“Fans of Roberto Bolaño will feel right at home in this globetrotting tale of misfit poets and ultraviolent drug lords . . . A page turner” (Miami Rail).
Manuela is a woman haunted by a troubled childhood that she tries to escape through books and poetry. Tertullian is an Argentine preacher who claims to be the Pope’s son, ready to resort to extreme methods to create a harmonious society. Ferdinand Palacios is a Colombian priest with a dark paramilitary past, now confronted with his guilt. Rimbaud was the precocious, brilliant poet whose life was incessant exploration. Along with Juana and the consul, these are the central characters in Santiago Gamboa’s “complex, challenging story that speaks to the terror and dislocation of the age” (Kirkus Reviews).
“Action-packed plotting . . . examines the movement of people across the shifting geopolitical landscape, the impossibility of returning and the potential redemptive power of poetry.” —The New York Times Book Review
“An unsettling and brilliant document of contemporary life; highly recommended.” —Library Journal (starred review)
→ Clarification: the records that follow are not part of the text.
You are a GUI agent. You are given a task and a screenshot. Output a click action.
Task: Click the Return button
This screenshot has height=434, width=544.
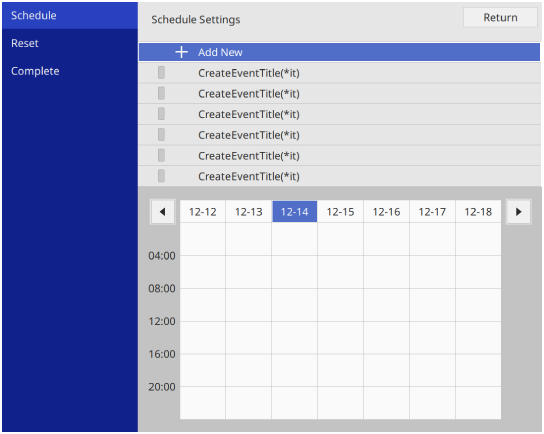pyautogui.click(x=500, y=17)
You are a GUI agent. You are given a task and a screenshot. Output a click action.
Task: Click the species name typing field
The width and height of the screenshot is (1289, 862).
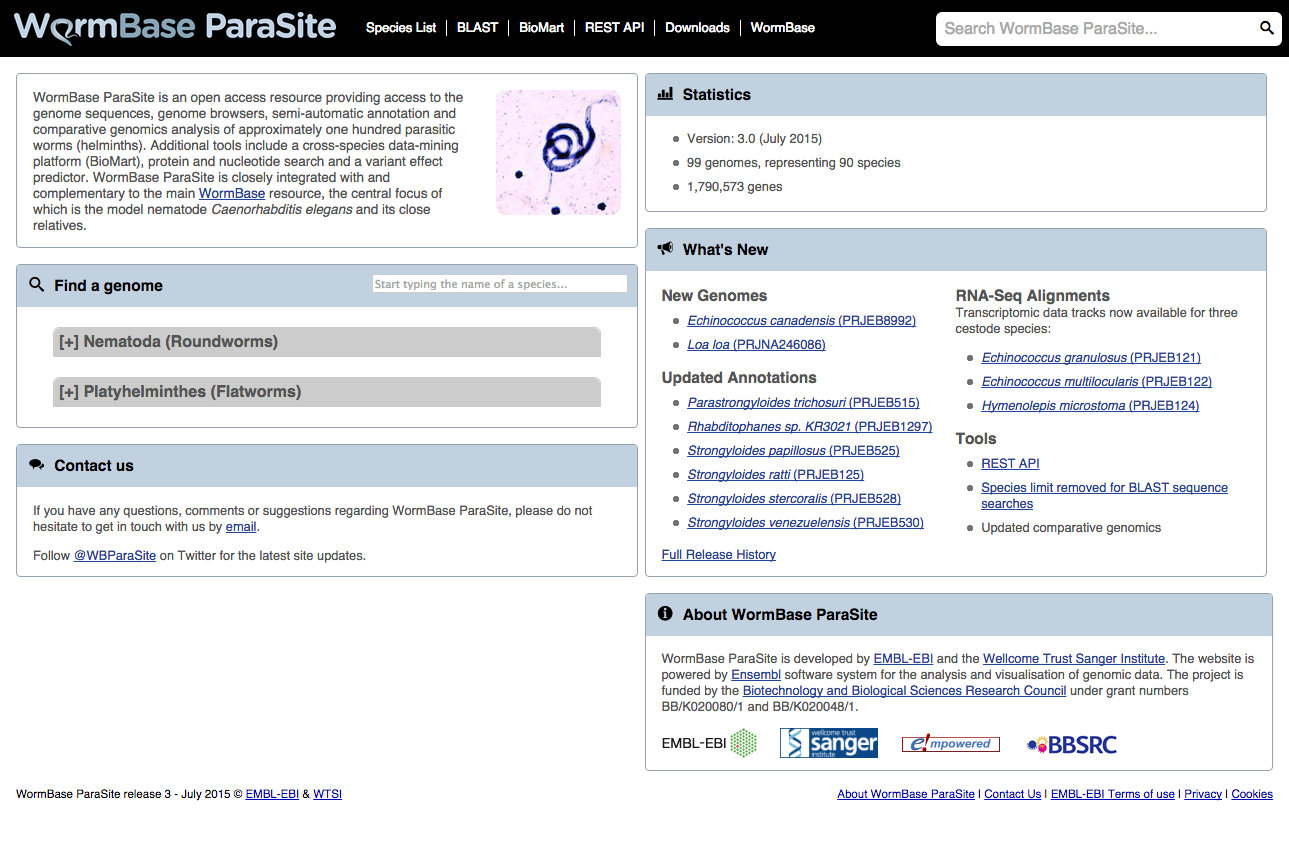(x=498, y=283)
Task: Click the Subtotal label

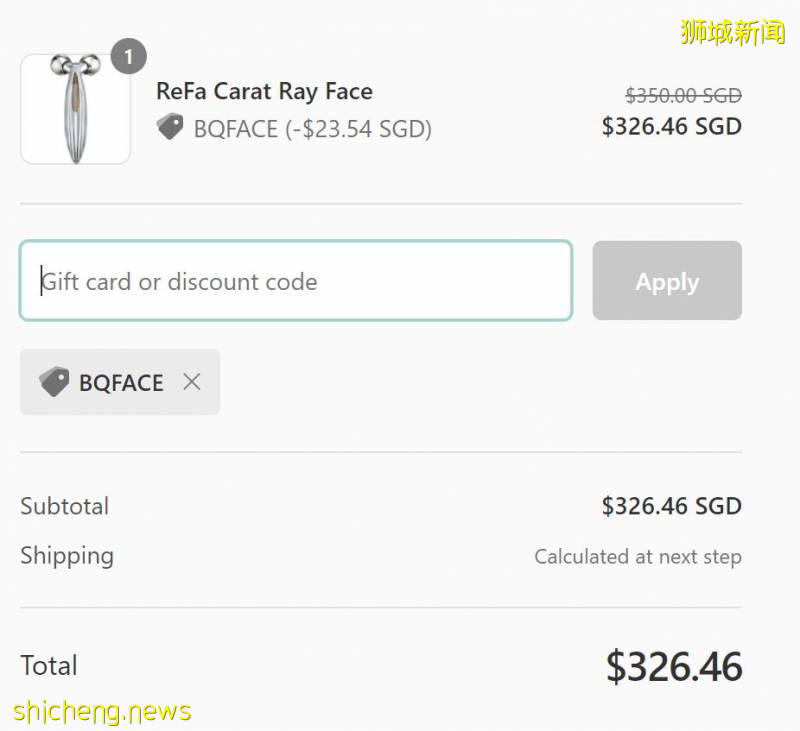Action: point(64,506)
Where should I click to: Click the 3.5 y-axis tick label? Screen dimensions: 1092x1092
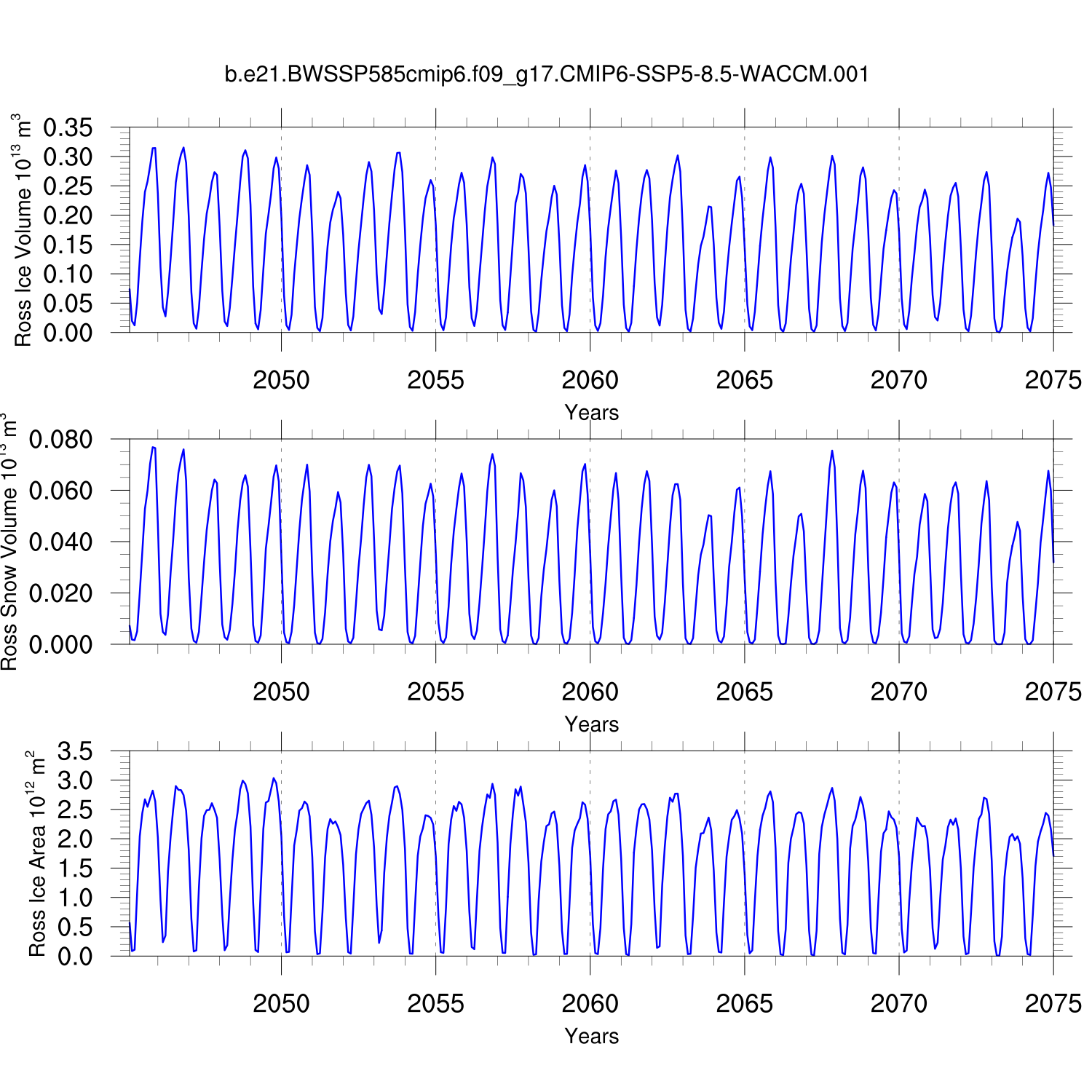click(x=75, y=751)
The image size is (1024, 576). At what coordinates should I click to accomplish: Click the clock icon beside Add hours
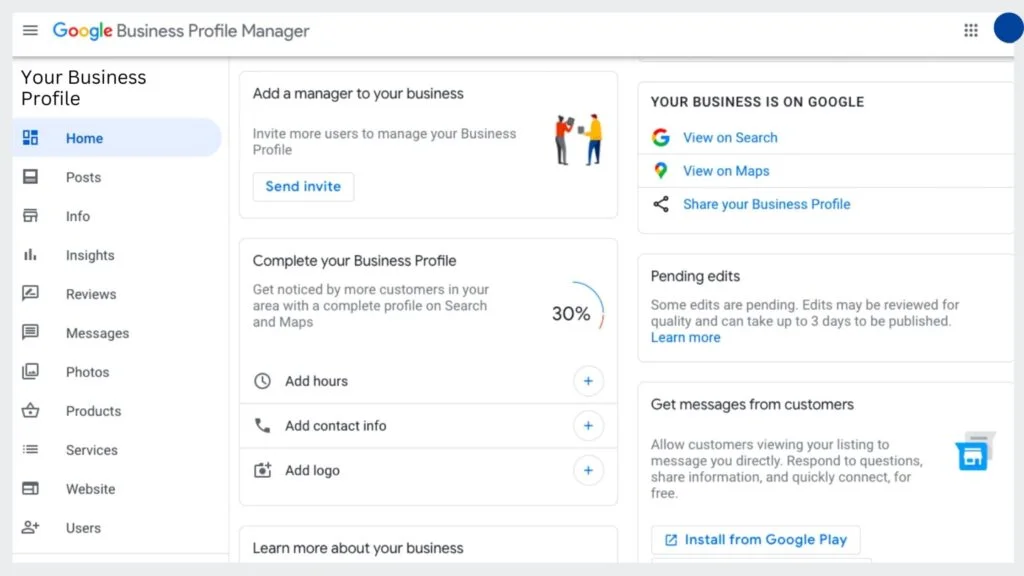pyautogui.click(x=262, y=381)
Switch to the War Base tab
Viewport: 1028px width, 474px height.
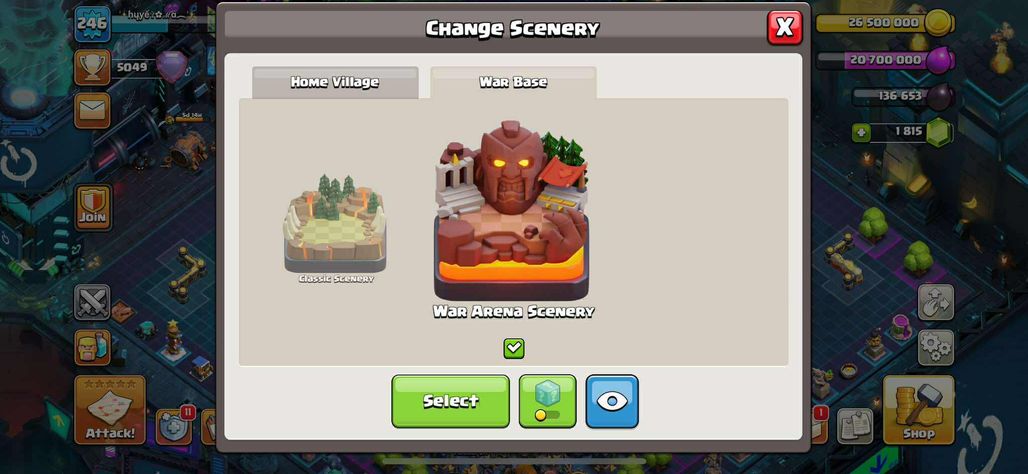513,83
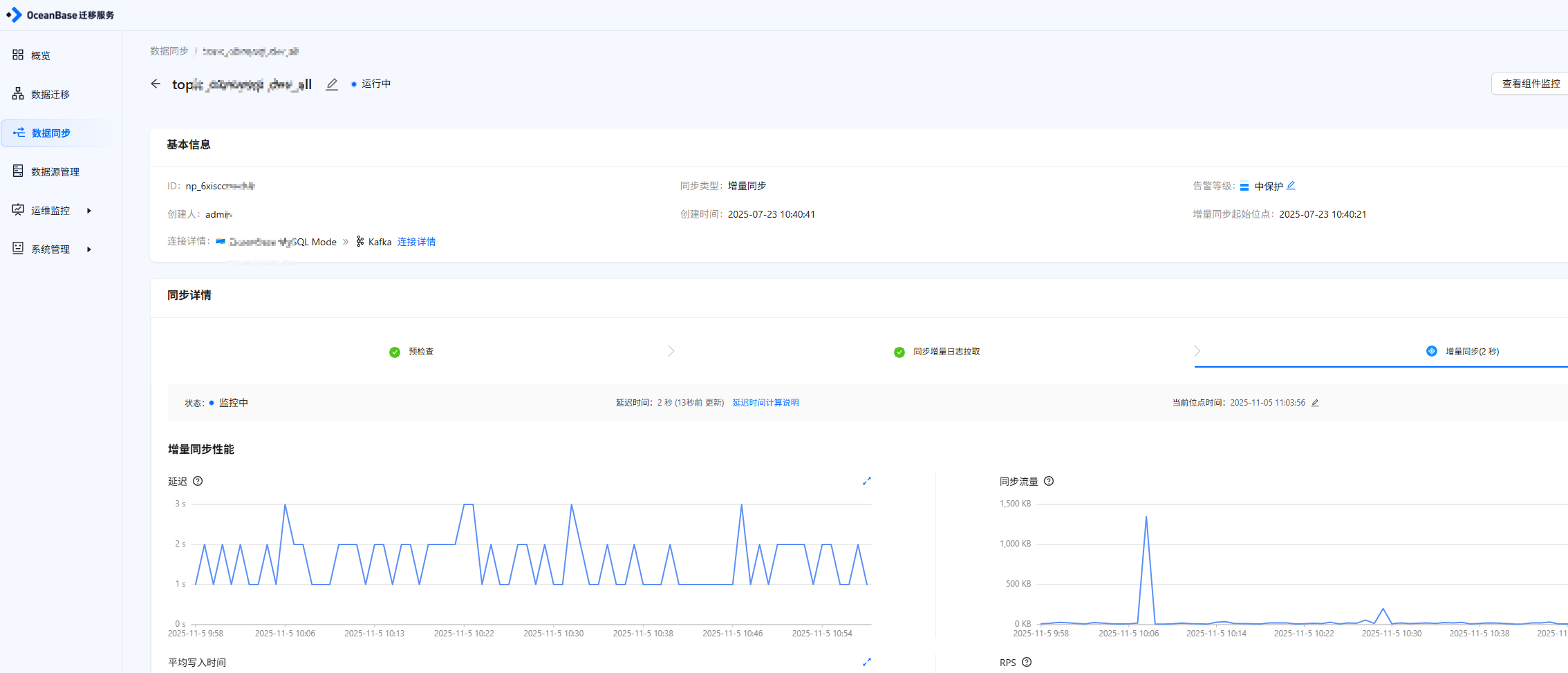The image size is (1568, 673).
Task: Select the 预检查 step
Action: (x=420, y=352)
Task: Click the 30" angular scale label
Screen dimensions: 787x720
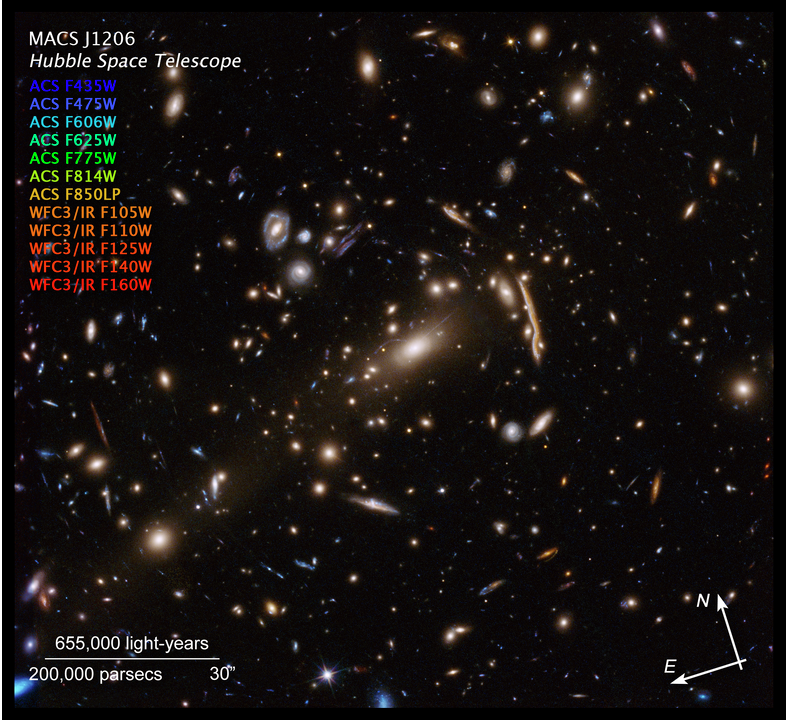Action: click(221, 674)
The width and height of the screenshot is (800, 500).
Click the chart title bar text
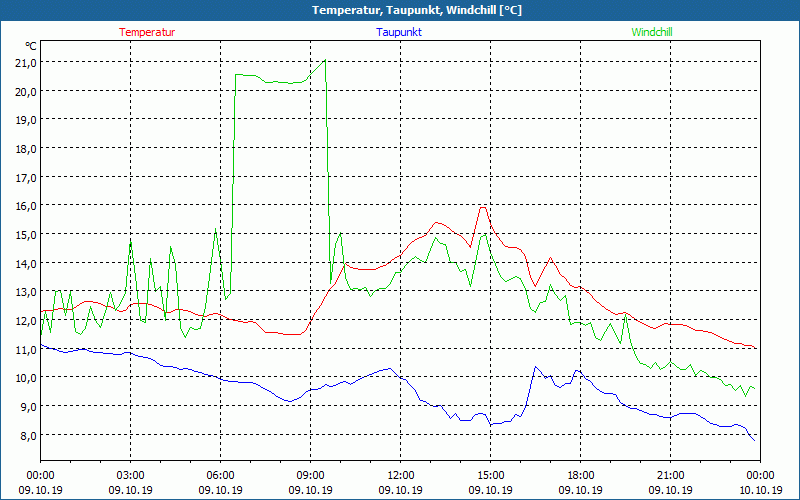pyautogui.click(x=400, y=10)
“Gamboa possesses considerable talent at creating energetic scenes that spiral off in intriguing directions.” —San Francisco Chronicle
Novelist, short story writer, and journalist, Santiago Gamboa was born in Colombia in 1965. His American debut, published by Europa in 2012, was the novel Necropolis, winner of the Otra Orilla Literary Prize. He is also the author of Night Prayers (Europa Editions, 2016).For Europa Editions, Howard Curtis has translated five novels by Jean-Claude Izzo, including all three books in his Marseilles trilogy, as well as fiction by Francisco Coloane, Canek Sanchez Guevara, Caryl Férey, and two previous books by Santiago Gamboa.